The testing IL kernel is:
il_ps_2_0
dcl_indexed_temp_array x0[2]
dcl_input vObjIndex0
mov x0[vObjIndex0.x], 1
mov r0, x0[0]
mov g[0], r0
endmain
I am using SKA1.1 and CAL 9.1 to compile it into RV770 assembly. It reads:
; -------- Disassembly --------------------
00 ALU: ADDR(32) CNT(4)
0 x: MOV R1.x, R1.x
y: MOV R1.y, R1.y
z: MOV R1.z, R1.z
w: MOV R1.w, R1.w
01 ALU: ADDR(36) CNT(5)
1 x: MOVA_INT ____, R0.x
2 x: MOV R4[A0.x].x, R1.x
y: MOV R4[A0.x].y, R1.y
z: MOV R4[A0.x].z, R1.z
w: MOV R4[A0.x].w, R1.w
02 ALU: ADDR(41) CNT(13)
3 x: MOVA_INT ____, 0.0f
4 x: MOV R0.x, R4[A0.x].x
y: MOV R0.y, R4[A0.x].y
z: MOV R0.z, R4[A0.x].z
w: MOV R0.w, R4[A0.x].w
5 x: MOV R4.x, R0.x
y: MOV R4.y, R0.y
z: MOV R4.z, R0.z
w: MOV R4.w, R0.w
6 x: MOV R0.x, 0.0f
y: MOV R0.y, 0.0f
z: MOV R0.z, 0.0f
w: MOV R0.w, 0.0f
03 EXP_DONE: PIX0, R0
END_OF_PROGRAM
; -------- End of Disassembly --------------------
It seems x0[] and g[] become identical, and the kernel contains no MEM_EXPORT_WRITE operation, so that it will not write the global buffer.
However, changing all x0[] into x1[] (including declaration) in the IL kernel solves the problem. Now it reads:
; -------- Disassembly --------------------
00 ALU: ADDR(32) CNT(4)
0 x: MOV R1.x, R1.x
y: MOV R1.y, R1.y
z: MOV R1.z, R1.z
w: MOV R1.w, R1.w
01 MEM_SCRATCH_WRITE_IND_ACK: VEC_PTR[0+R0.x], R1, ARRAY_SIZE(1) ELEM_SIZE(3)
02 WAIT_ACK: Outstanding_acks <= 0
03 VTX: ADDR(48) CNT(1)
1 RD_SCRATCH R0, VEC_PTR[0], ARRAY_SIZE(1) ELEM_SIZE(3) UNCACHED BURST_CNT(0)

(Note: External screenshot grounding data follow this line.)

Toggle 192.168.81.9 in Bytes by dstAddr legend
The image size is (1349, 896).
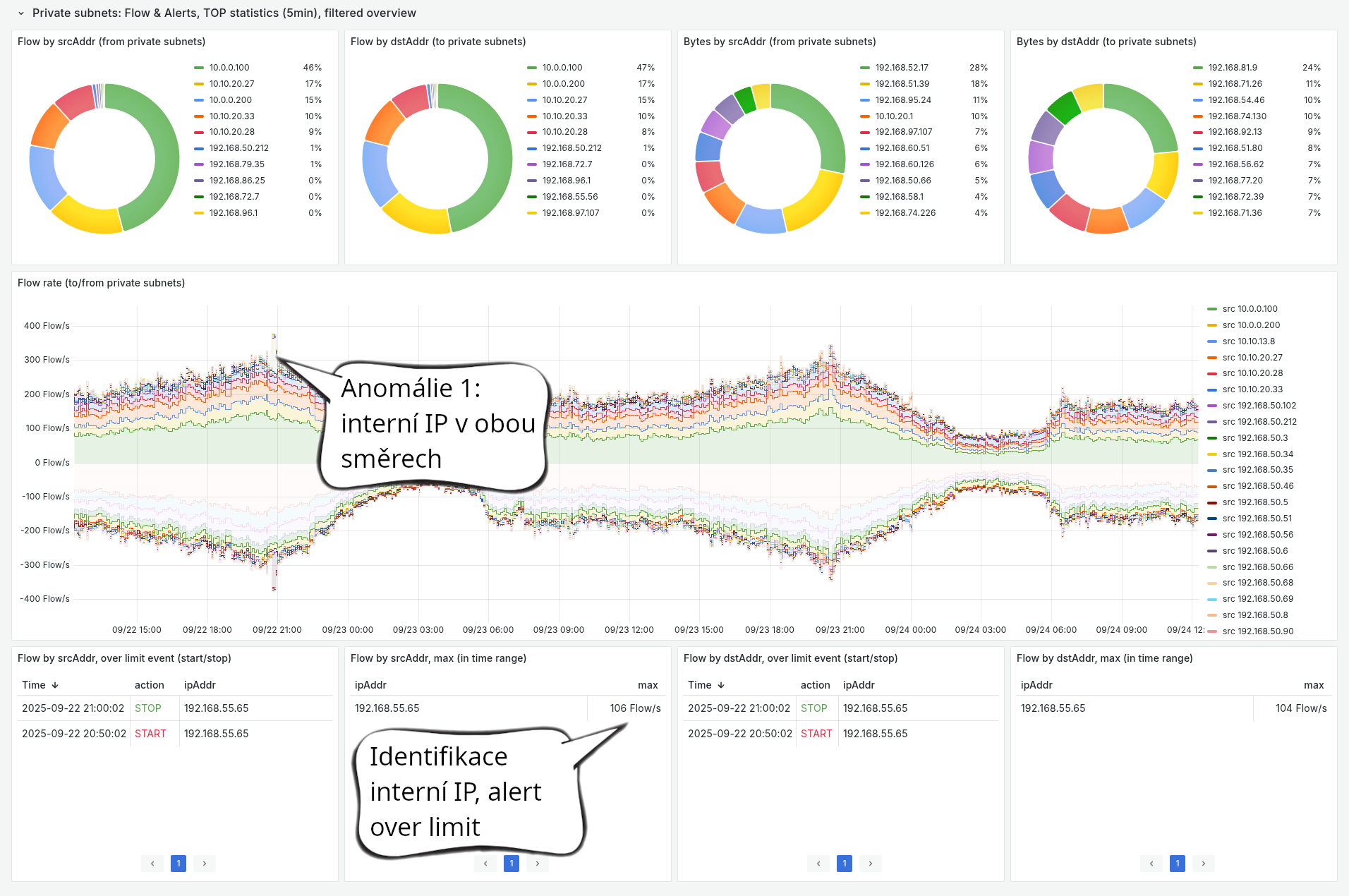1234,67
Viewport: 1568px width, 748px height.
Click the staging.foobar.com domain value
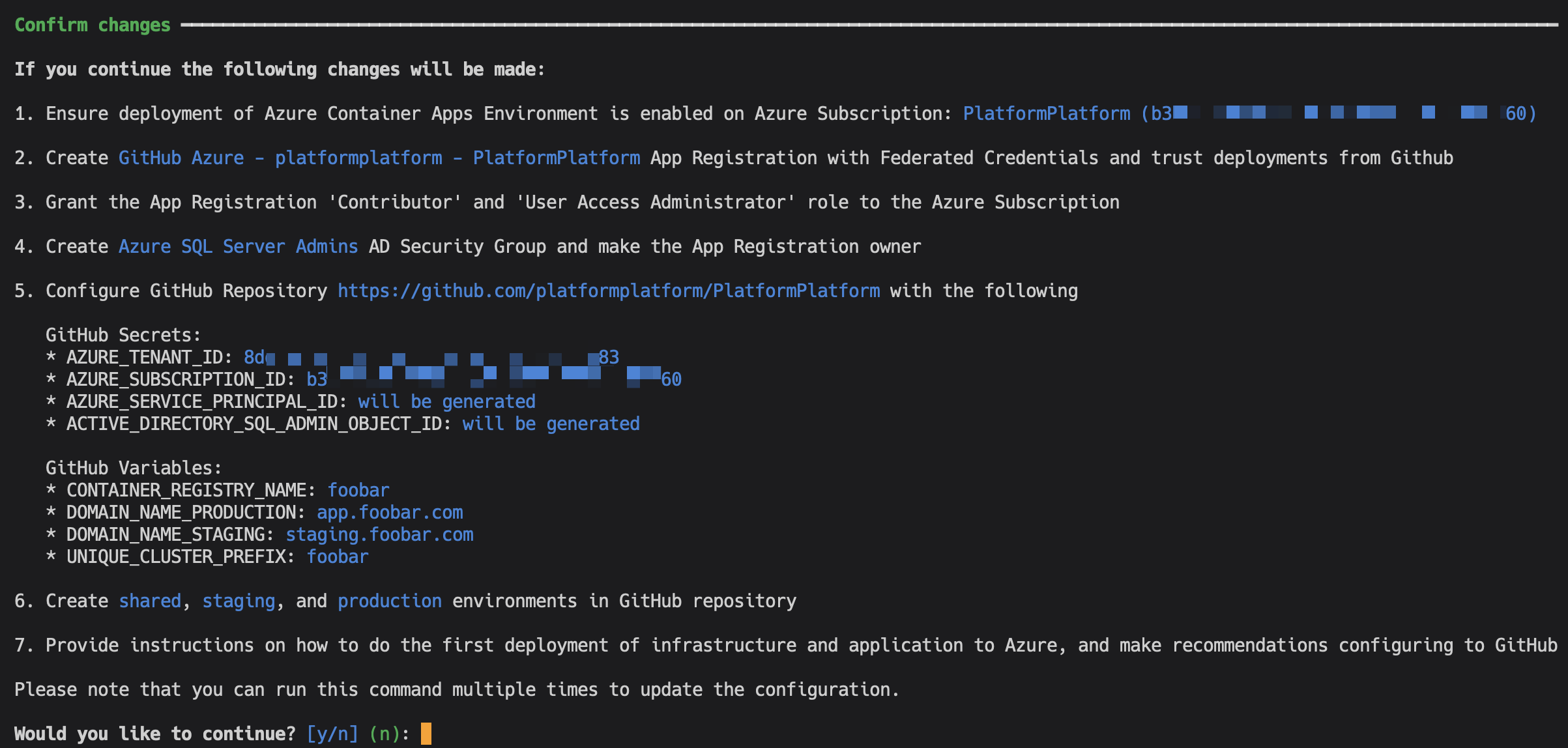pyautogui.click(x=379, y=534)
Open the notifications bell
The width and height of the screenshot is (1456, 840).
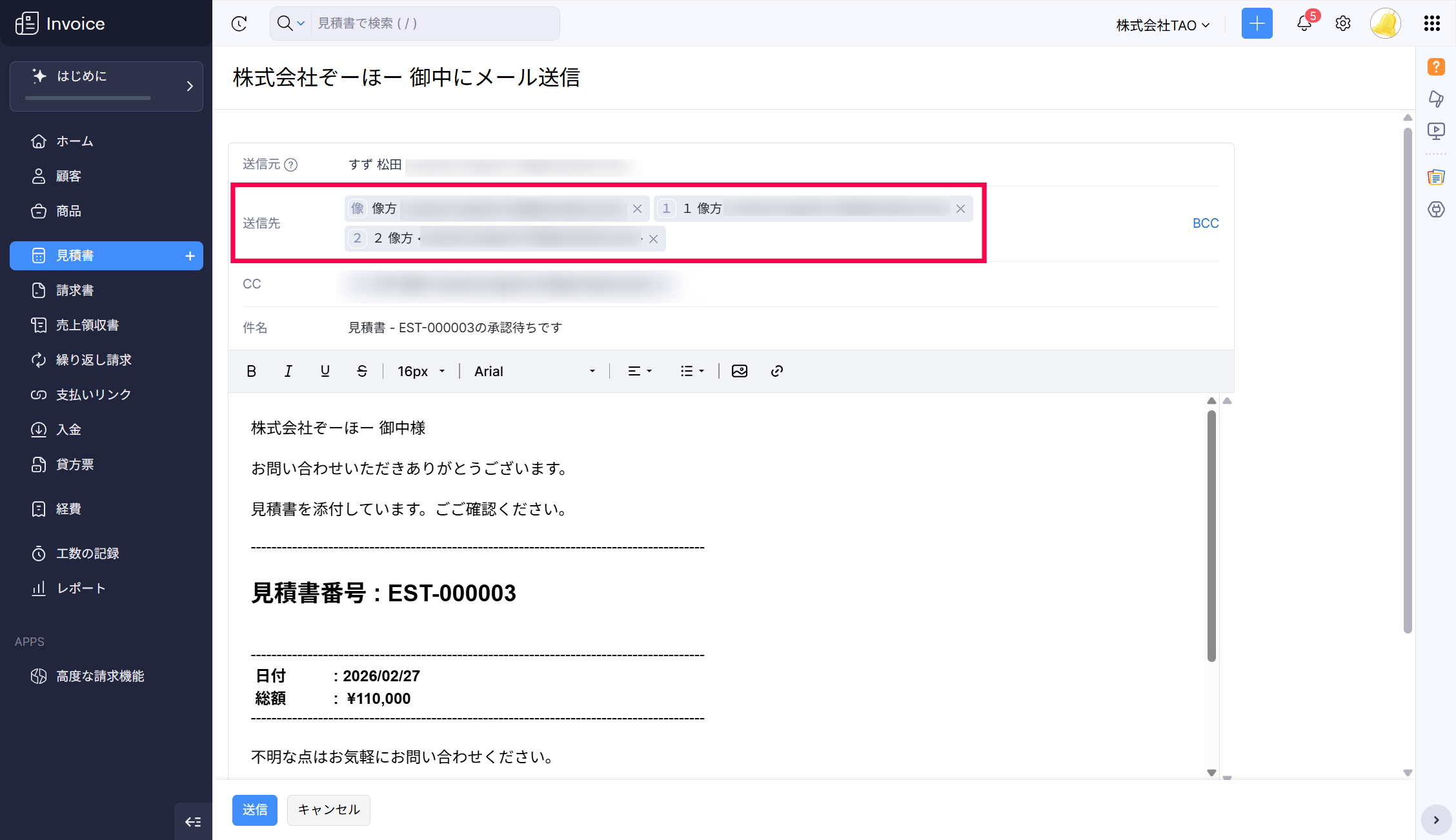1304,24
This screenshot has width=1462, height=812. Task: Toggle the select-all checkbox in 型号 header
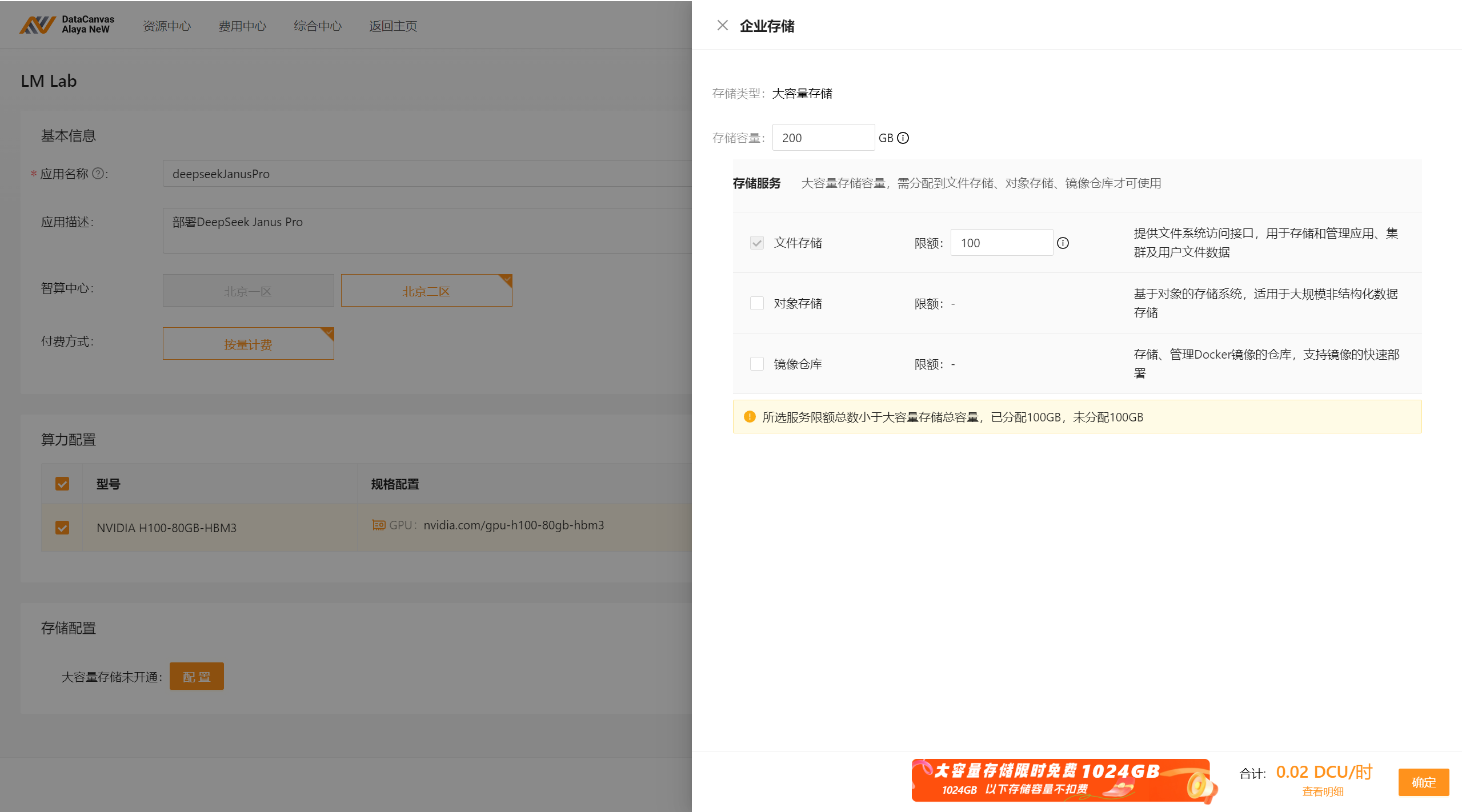[62, 484]
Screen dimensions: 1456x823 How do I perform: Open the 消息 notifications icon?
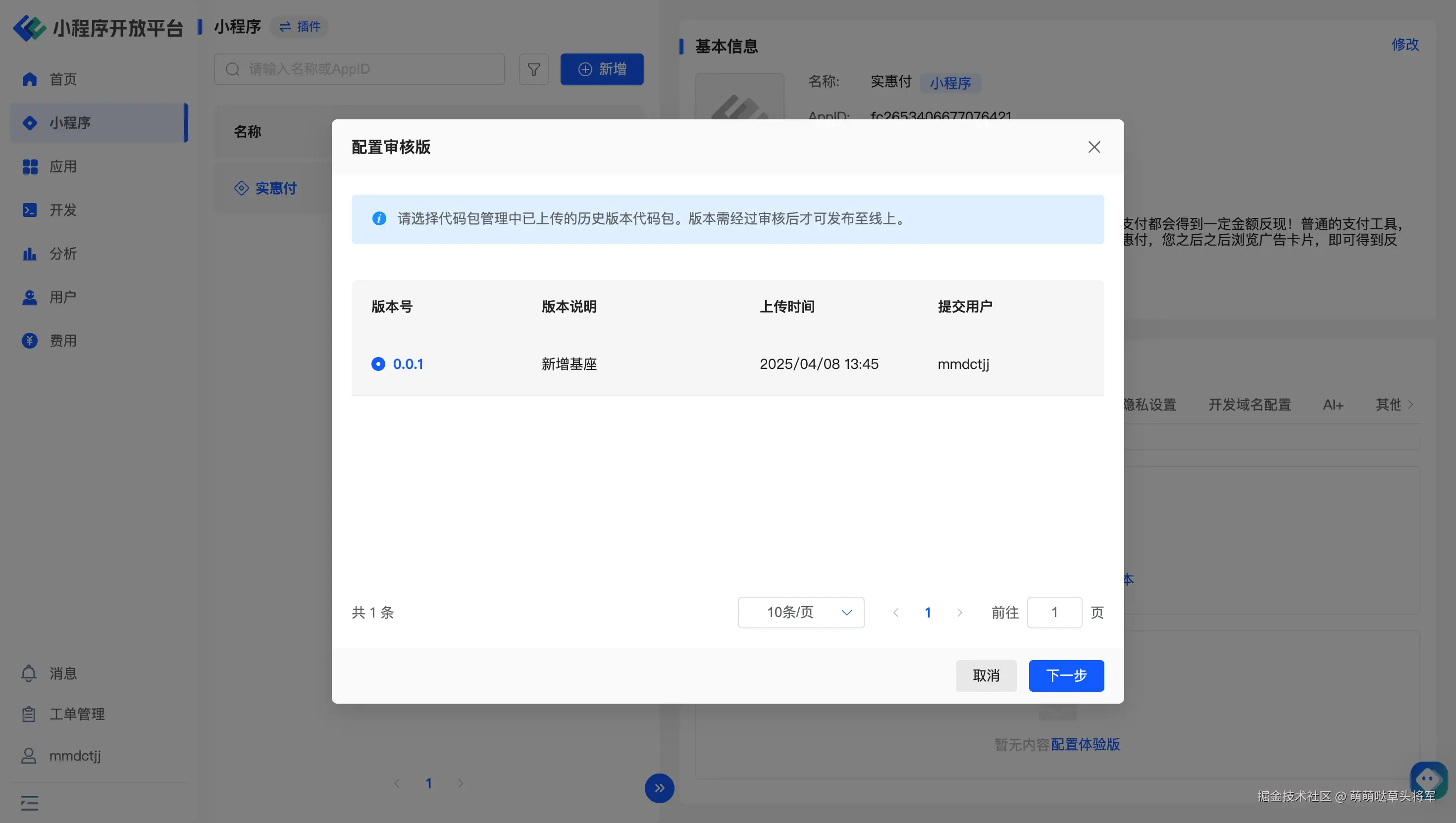point(29,673)
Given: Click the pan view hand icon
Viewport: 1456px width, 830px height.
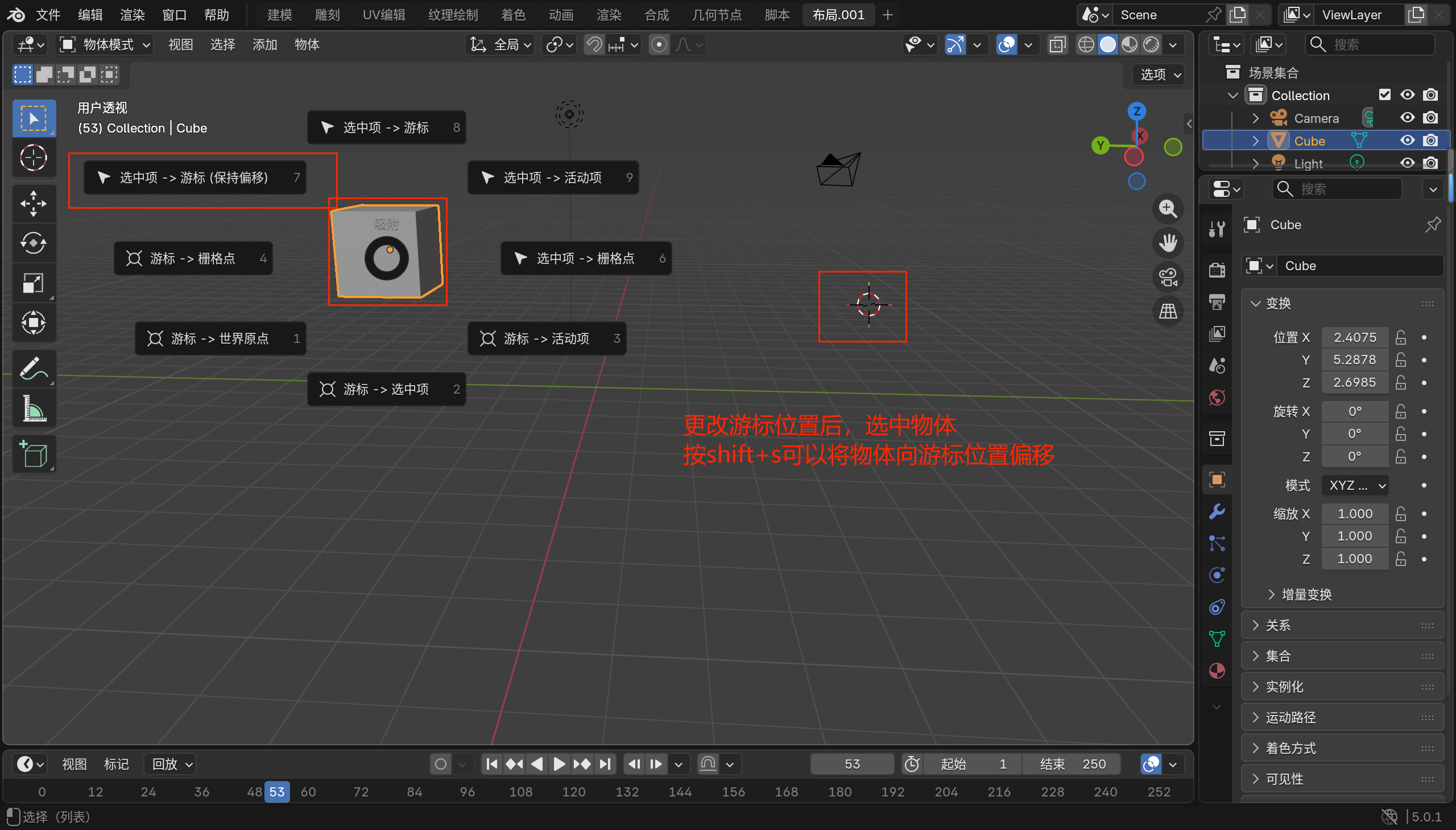Looking at the screenshot, I should [1168, 243].
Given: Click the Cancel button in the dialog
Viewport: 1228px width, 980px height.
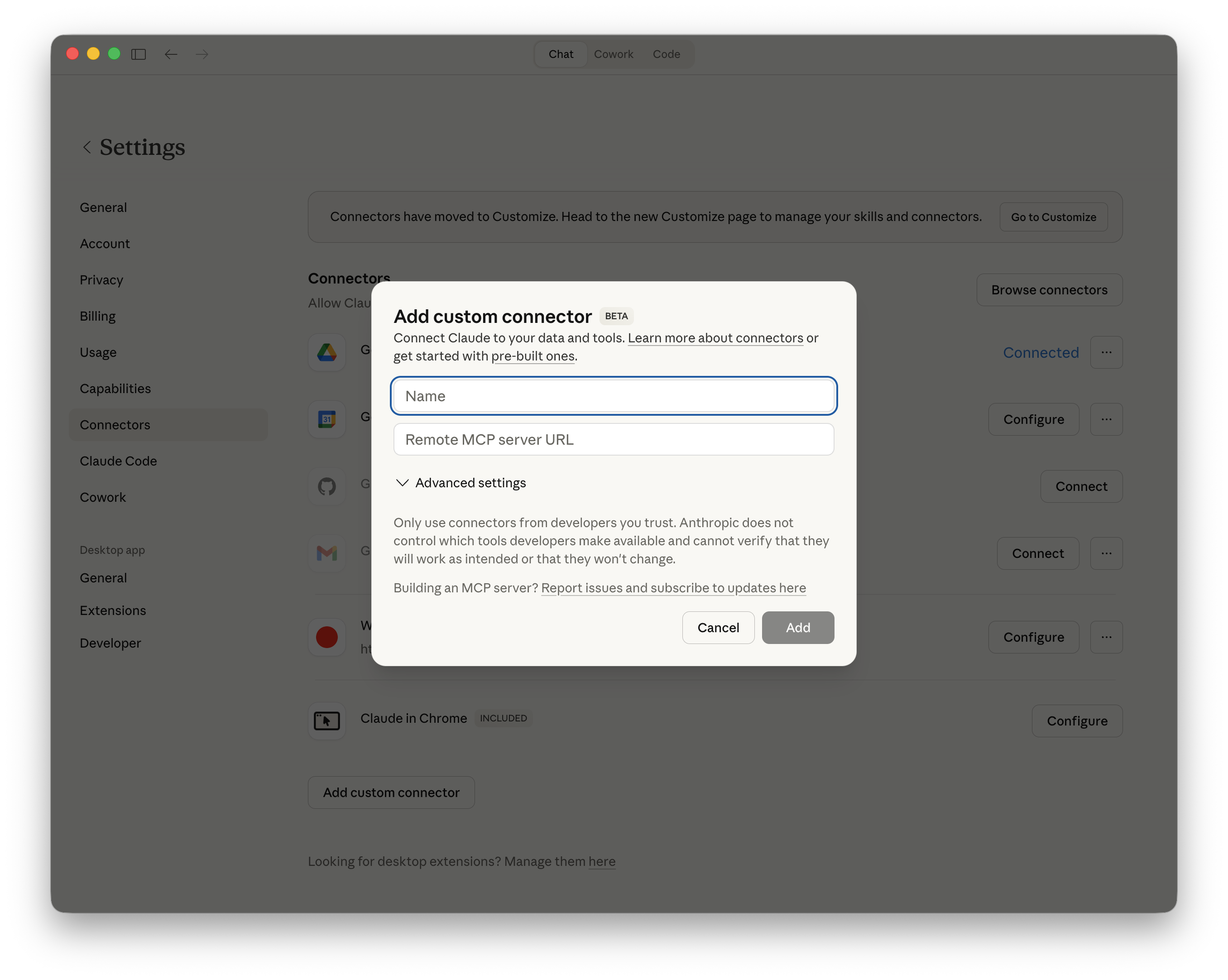Looking at the screenshot, I should click(718, 627).
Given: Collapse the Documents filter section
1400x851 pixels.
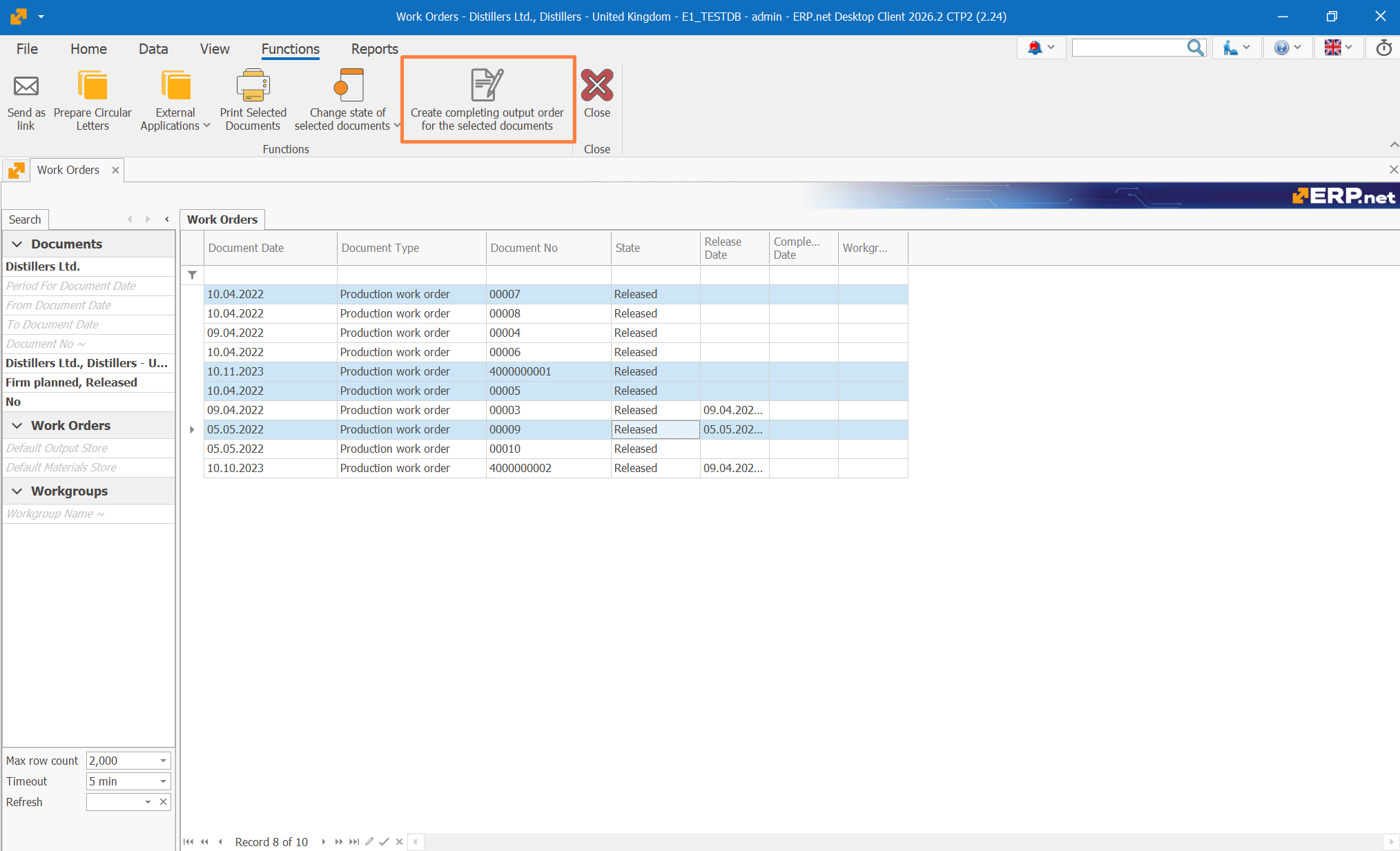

04 MEM_EXPORT_WRITE: DWORD_PTR[0], R0, ELEM_SIZE(3)
05 ALU: ADDR(36) CNT(4)
2 x: MOV R0.x, 0.0f
y: MOV R0.y, 0.0f
z: MOV R0.z, 0.0f
w: MOV R0.w, 0.0f
06 EXP_DONE: PIX0, R0
END_OF_PROGRAM
; -------- End of Disassembly --------------------
But in this version, scratch buffer is used instead of indexed registers. And if I'm not misunderstanding, scratch buffer is located in RAM and is much slower than registers.
I am wondering if this is a bug that x0 and x1 have different meanings. Or at least the disassembly result of first version is not what the IL kernel supposed to be.